Recensé : Morten Jerven, Poor numbers. How we are misled by African development statistics and what to do about it, Ithaca and London, Cornell University Press, 2013, 187 p.
Publié en début de l’année 2013, ce livre dont le titre peut être traduit en français par « Pauvre chiffres, comment nous sommes trompés par les statistiques sur le développement en Afrique et que faire avec » est écrit par un universitaire en histoire économique d’origine norvégienne ayant étudié à Londres (London School of Economics). Comme son titre provocateur l’indique, cet ouvrage questionne la fiabilité des statistiques africaines. Toutefois, l’essentiel de son propos porte quasi exclusivement sur le Produit Intérieur Brut (PIB), et la croissance économique des pays africains. L’auteur souhaite révéler deux faits saillants de la production de statistiques macroéconomiques en Afrique :
Pauvreté de moyens des instituts nationaux de la statistique (INS). Les pays africains étant pauvres, les INS ont souvent peu de moyens humains et financiers pour produire correctement les statistiques nationales. Les incohérences parfois constatées dans les séries statistiques de PIB proviennent alors de l’ancienneté des dispositifs statistiques mis en place pour estimer les comptes nationaux (CN) et/ou de la faiblesse des dispositifs et enquêtes mis en œuvre pour calculer les différentes composantes du PIB.
Dépendance de la production statistique au politique. Cela a été le cas durant la période coloniale mais aussi après les indépendances, et cela perdure actuellement. Une des conséquences est alors le fait que certains épisodes observés de croissance (ou de décroissance) économique ne seraient, en fait, qu’un artefact statistique induit par des changements d’orientations politiques nationales voire internationales.

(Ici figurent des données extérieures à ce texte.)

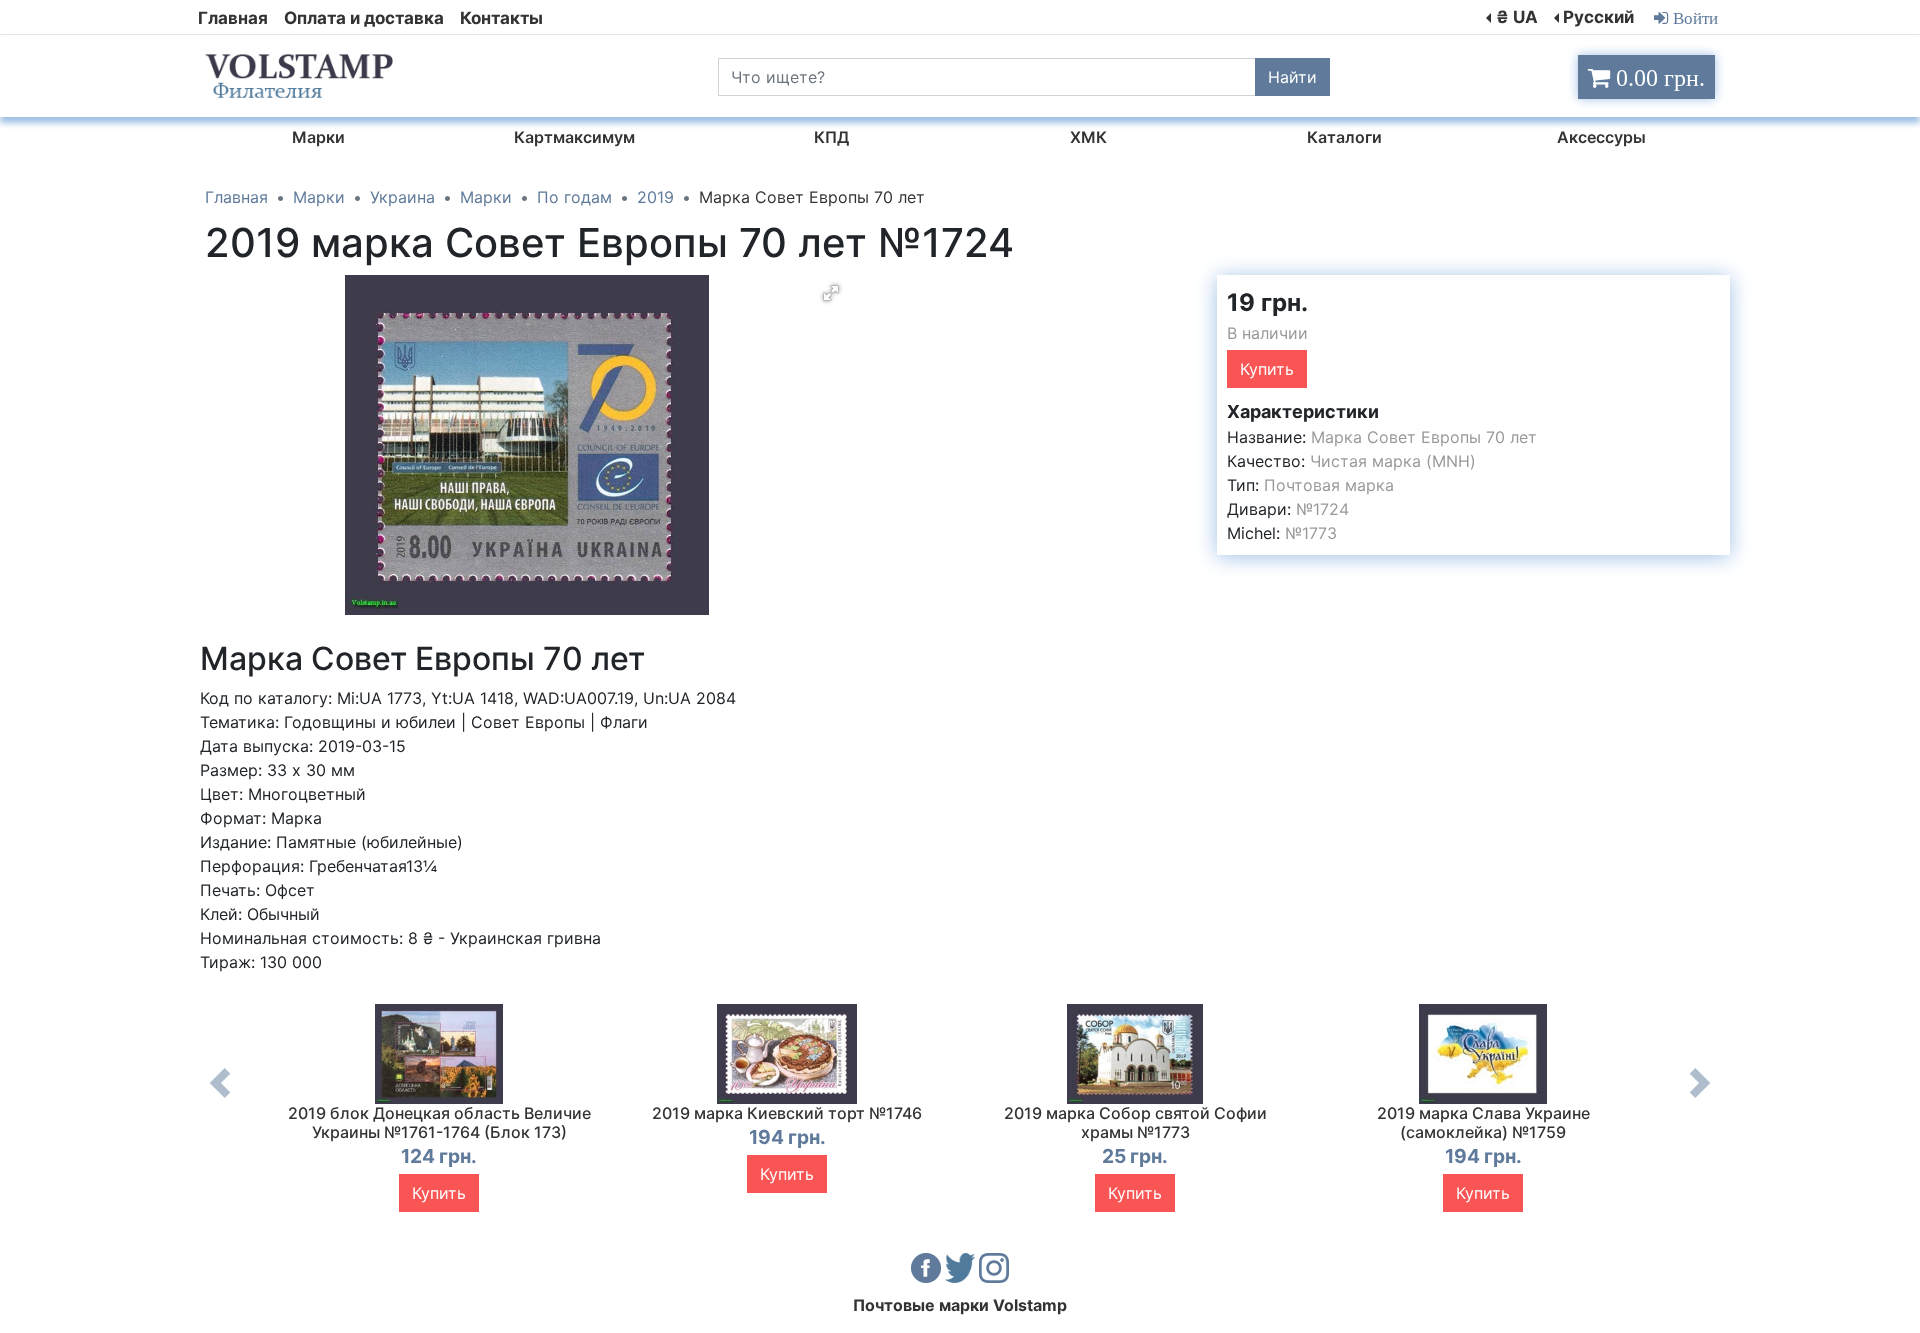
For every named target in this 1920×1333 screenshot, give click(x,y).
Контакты (501, 18)
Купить (1267, 369)
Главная (233, 18)
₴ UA (1517, 17)
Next (1700, 1098)
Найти (1292, 77)
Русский (1598, 17)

Le problème des statistiques africaines est alors à la fois un problème de connaissance des économies africaines et une question politique.
L’argumentaire
L’ouvrage est structuré autour de quatre chapitres. Le premier pose le problème. Il décrit sommairement le concept de comptabilité nationale et la manière dont l’estimation des comptes nationaux est effectuée dans la plupart des pays africains. Puis, la fiabilité des données de CN est mise à mal, à travers une discussion sur les classements relatifs des PIB par tête des pays africains selon les trois sources internationale les plus communément utilisées par les universitaires qui s’interrogent sur la croissance en Afrique : la base dite Maddison qui produit des séries sur longue période de PIB, la base de la Banque mondiale des indicateurs de développement dans le monde qui fournit un large spectre d’indicateurs de niveaux de vie en monnaies locales et en dollars, et enfin les Penn World tables qui estime des séries de PIB corrigées des écarts de pouvoir d’achat entre pays. L’auteur montre que, selon la base mobilisée, des pays comme l’Angola, la République Centre Africaine, le Congo-Brazzaville, le Nigeria ou la Zambie peuvent gagner ou perdre 10 places dans le classement.

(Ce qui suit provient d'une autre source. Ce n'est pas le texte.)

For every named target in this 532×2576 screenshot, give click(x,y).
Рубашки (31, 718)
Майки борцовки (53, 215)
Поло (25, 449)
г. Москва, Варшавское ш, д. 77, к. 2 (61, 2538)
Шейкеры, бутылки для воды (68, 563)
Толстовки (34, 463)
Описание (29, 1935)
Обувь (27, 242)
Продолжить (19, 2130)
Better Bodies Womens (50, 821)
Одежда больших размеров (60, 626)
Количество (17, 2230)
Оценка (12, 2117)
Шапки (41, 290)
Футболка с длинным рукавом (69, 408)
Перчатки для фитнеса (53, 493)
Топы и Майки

Le chapitre suivant est une rapide histoire de la comptabilité nationale en Afrique. Ce chapitre permet à l’auteur de développer son argumentaire selon lequel la production statistique est contextuelle. Alors que les chiffres sont souvent présentés comme des faits, ils doivent être perçus comme une production sujette à des contraintes économiques et politiques. L’auteur montre que la production statistique durant la période coloniale ne répondait pas aux mêmes contraintes et motivations que durant les deux premières décennies des indépendances, et que la période des ajustements structurels, du fait des restrictions financières a fortement mis à mal la production de statistiques macroéconomiques.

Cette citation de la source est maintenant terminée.